Saved entries

──────

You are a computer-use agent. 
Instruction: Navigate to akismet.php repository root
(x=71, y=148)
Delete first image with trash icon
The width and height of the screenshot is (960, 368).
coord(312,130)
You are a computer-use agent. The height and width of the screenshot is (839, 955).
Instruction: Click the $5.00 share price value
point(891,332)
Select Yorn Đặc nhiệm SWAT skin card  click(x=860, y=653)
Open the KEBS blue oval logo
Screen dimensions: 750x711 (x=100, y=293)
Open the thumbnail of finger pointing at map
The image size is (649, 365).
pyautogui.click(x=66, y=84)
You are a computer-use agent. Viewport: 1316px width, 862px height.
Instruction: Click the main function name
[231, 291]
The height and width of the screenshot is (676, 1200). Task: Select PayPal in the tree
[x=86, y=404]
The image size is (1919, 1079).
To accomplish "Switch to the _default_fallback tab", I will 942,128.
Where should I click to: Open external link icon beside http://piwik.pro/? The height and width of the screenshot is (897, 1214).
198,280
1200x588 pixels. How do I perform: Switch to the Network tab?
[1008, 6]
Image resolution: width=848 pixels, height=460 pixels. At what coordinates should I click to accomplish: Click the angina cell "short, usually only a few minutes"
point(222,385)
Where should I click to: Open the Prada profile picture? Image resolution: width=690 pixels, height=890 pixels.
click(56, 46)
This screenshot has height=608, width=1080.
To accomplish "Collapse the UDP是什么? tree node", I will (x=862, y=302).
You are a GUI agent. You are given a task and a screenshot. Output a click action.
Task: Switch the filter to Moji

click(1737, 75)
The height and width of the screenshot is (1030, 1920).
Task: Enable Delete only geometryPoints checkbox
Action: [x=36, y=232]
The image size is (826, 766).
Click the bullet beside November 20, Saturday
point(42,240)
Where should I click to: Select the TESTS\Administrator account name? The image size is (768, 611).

──────

What is needed is an exact copy of every record above.

→ Response area:
You are a computer-use agent. 
Instruction: Navigate to akismet.php repository root
(x=71, y=148)
Delete first image with trash icon
The width and height of the screenshot is (960, 368).
coord(312,130)
You are a computer-use agent. The height and width of the screenshot is (839, 955).
Instruction: Click the $5.00 share price value
point(891,332)
Select Yorn Đặc nhiệm SWAT skin card  click(x=860, y=653)
Open the KEBS blue oval logo
Screen dimensions: 750x711 (x=100, y=293)
Open the thumbnail of finger pointing at map
The image size is (649, 365).
pyautogui.click(x=66, y=84)
You are a computer-use agent. Viewport: 1316px width, 862px height.
Instruction: Click the main function name
[231, 291]
The height and width of the screenshot is (676, 1200). Task: Select PayPal in the tree
[x=86, y=404]
The image size is (1919, 1079).
To accomplish "Switch to the _default_fallback tab", I will 942,128.
Where should I click to: Open external link icon beside http://piwik.pro/? The height and width of the screenshot is (897, 1214).
198,280
1200x588 pixels. How do I perform: Switch to the Network tab?
[1008, 6]
Image resolution: width=848 pixels, height=460 pixels. At what coordinates should I click to accomplish: Click the angina cell "short, usually only a few minutes"
point(222,385)
Where should I click to: Open the Prada profile picture? Image resolution: width=690 pixels, height=890 pixels.
click(56, 46)
This screenshot has height=608, width=1080.
To accomplish "Collapse the UDP是什么? tree node", I will (x=862, y=302).
You are a GUI agent. You are given a task and a screenshot. Output a click action.
Task: Switch the filter to Moji

click(1737, 75)
The height and width of the screenshot is (1030, 1920).
Task: Enable Delete only geometryPoints checkbox
Action: [x=36, y=232]
The image size is (826, 766).
Click the bullet beside November 20, Saturday
point(42,240)
Where should I click to: Select the TESTS\Administrator account name? The image size is (768, 611).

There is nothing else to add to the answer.